# Document segment
— Start —

Latin
was spoken too widely in Europe, Africa and Asia. It was carried there
constantly by Italian colonists who brought their tongue with them and
assimilated gradually aboriginal nations. That is how linguistic mixtures
appear. But it is not the way Popular Latin appeared first. Classical Latin
began to suffer changes in colloquial language already in the last centuries
BC, when Rome finally managed to conquer all Italy. The Italics, who spoke
Umbrian, Oscan, Volscian
etc., mixed slowly with Latin colonists. This caused serious changes
in the spoken language. The process of simplification and analitization
began at that time. Endings of nouns and verbs began to be dropping everywhere,
phonetics began changing a little, and even the dictionary acquired more
new words with parallel loss of previously used. Some progressive features
of Umbrian became now a part of Latin.

— End —

# Dataset rows

— Start —

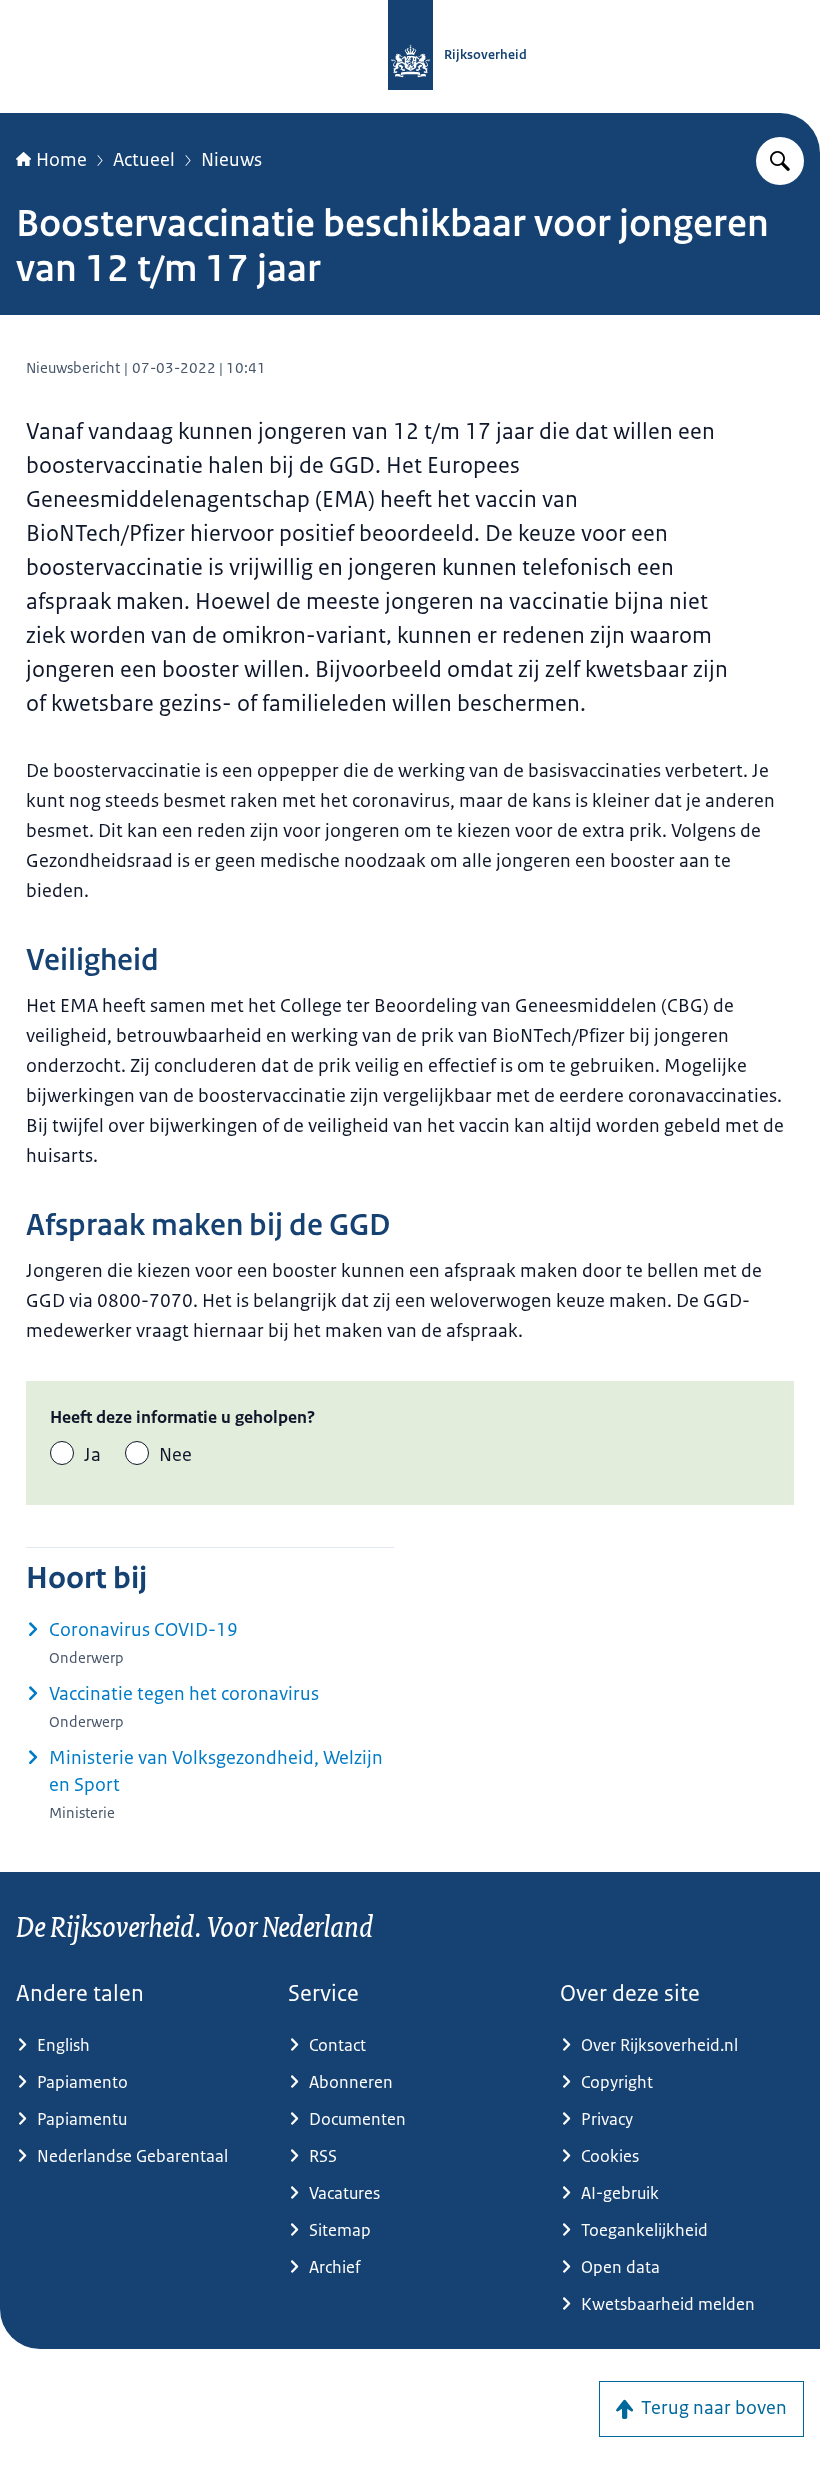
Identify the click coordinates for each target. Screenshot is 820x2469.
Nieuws (231, 160)
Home (61, 160)
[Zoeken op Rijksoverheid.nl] (780, 161)
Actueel (144, 160)
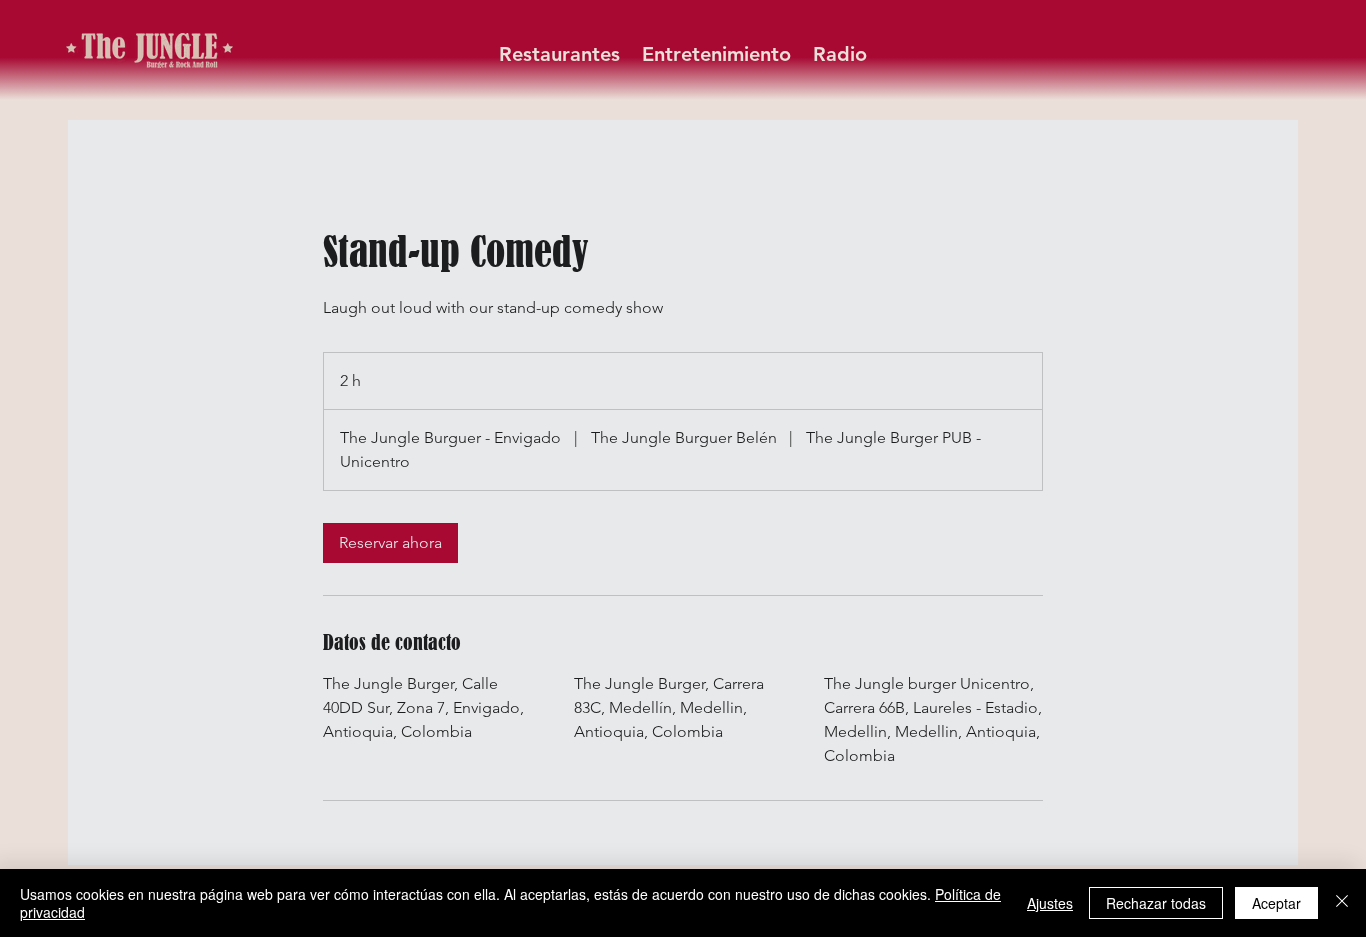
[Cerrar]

— End —

# Written exercise 1
From the passage on the origins of Popular Latin, list the languages it says the Italics spoke.
# Written exercise 2
Extend the passage on the origins of Popular Latin beyond its final sentence.

# Task answer 1
Umbrian, Oscan, Volscian

# Task answer 2
But the flourishing epoch of Popular Latin began when Roman colonists faced Celtic, Germanic, Thracian, Illyrian and Iberian lands and peoples. Here mixing with so various nations turned Latin into varieties of dialects, and it's them that are called Popular Latin. It existed on vast territories of Europe since the 2nd century and till the 6th century AD, until it turned into national Romance languages: Old French (Langue d'oil), Old Provencal (langue d'oc), Spanish, Portuguese, Rumanian, Rumantsch etc. Nowadays Romance languages are numerous, with numerous dialectal groups, but the source was only one - Popular Latin.
Great phonetic changes were one of the main features of Popular Latin. New sounds appeared (like [dj], [j], [sh], [ch], sibilants, aspirants, dentals like [th], [ts]), diphthongs almost disemerged, final consonant dropped practically everywhere.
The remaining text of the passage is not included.